What the task requires | From the entries below, count the lines with "speed". Write only the count.
Source data section start
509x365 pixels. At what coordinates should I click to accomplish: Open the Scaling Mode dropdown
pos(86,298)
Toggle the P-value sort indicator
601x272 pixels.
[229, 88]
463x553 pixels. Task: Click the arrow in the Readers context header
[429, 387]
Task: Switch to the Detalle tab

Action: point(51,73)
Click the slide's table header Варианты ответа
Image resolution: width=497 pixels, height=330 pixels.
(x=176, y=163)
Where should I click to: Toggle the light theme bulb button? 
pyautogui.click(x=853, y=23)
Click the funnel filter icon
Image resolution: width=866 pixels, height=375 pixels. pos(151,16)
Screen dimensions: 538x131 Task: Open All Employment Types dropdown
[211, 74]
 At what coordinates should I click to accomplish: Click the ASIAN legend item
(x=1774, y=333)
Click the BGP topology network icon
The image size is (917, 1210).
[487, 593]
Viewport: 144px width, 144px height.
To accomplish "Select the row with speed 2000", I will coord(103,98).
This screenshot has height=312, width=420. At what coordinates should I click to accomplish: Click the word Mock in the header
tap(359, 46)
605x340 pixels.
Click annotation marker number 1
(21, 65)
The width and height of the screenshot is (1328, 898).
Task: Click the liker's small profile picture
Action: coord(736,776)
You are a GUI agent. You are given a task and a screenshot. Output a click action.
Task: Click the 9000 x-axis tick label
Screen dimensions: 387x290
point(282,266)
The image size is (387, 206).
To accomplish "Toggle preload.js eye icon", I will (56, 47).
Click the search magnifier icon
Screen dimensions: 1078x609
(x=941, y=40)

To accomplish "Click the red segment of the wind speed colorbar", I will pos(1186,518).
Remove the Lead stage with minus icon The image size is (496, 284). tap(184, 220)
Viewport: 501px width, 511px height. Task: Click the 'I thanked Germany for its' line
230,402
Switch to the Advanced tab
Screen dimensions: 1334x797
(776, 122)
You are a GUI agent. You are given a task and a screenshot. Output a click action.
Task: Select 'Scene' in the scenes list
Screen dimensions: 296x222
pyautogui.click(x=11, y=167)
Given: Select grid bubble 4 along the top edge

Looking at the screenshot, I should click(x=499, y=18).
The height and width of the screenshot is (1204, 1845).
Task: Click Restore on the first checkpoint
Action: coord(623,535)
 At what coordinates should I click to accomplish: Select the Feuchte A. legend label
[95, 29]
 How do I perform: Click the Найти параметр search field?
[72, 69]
Source data section end
Result | 2